At C-STAR, not only are we aiming to identify treatment approaches that can improve language deficits in persons with chronic aphasia, but we also investigate what it is about certain treatment approaches that lead to treatment gains. Aphasia can be caused by damage to areas of the brain that are critical for speech production, speech comprehension, or a combination of the two (see Figure 1 for these areas in yellow, and their connections). These critical areas work together in a “network” to accomplish tasks like having a conversation, reading a book, telling a story about your day, etc. Networks of brain regions typically have high functional connectivity. This means that when one area is working, another area is working in a similar way, showing a degree of synergy across regions.

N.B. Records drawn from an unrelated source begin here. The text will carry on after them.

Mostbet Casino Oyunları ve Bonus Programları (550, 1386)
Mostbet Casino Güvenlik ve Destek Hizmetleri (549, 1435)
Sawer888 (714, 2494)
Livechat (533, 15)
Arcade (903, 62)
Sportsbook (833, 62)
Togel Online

Some of our participants may be familiar with research studies that have incorporated Speech Entrainment (Fridriksson et al 2012; 2015; Bonilha et al., 2019; Thors et al., 2019). During Speech Entrainment, participants are presented with an audio-visual model of a person talking and are asked to watch/listen, and mimic the model in real time, as shown in Figure 2 below. To further illustrate this, I’ll refer you to a TedxTalk by Dr. Fridriksson, who presented his work showing the impact of speaking with an audio-visual aid compared to natural, spontaneous speech. You can watch the talk here: https://youtu.be/Cy6S7aMmUYo.
Summary of Results
In our most recent Speech Entrainment manuscript (Johnson et al., 2021), we aimed to investigate functional connectivity during Speech Entrainment (speaking with a model) compared to natural, spontaneous speech (speaking without a model). Results from this paper show that not only does Speech Entrainment improve speech fluency in persons with non-fluent aphasia (Fridriksson et al., 2012), but it also increases functional connectivity during critical language regions (particularly left posterior-left anterior; and left posterior-right anterior), resulting in connectivity between those regions that is more similar that of individuals without aphasia.
Graduate student Lynsey Keator recently completed her proof-of-concept study investigating transcranial alternating current stimulation (tACS) during Speech Entrainment. This stimulation technique capitalizes on the network approach of language organization in the brain and effectively manipulates the degree of functional connectivity between two regions. This project aimed to determine if, with the addition of tACS, speech output during Speech Entrainment would be more improved compared to without stimulation. We look forward to reading about her results in the coming months!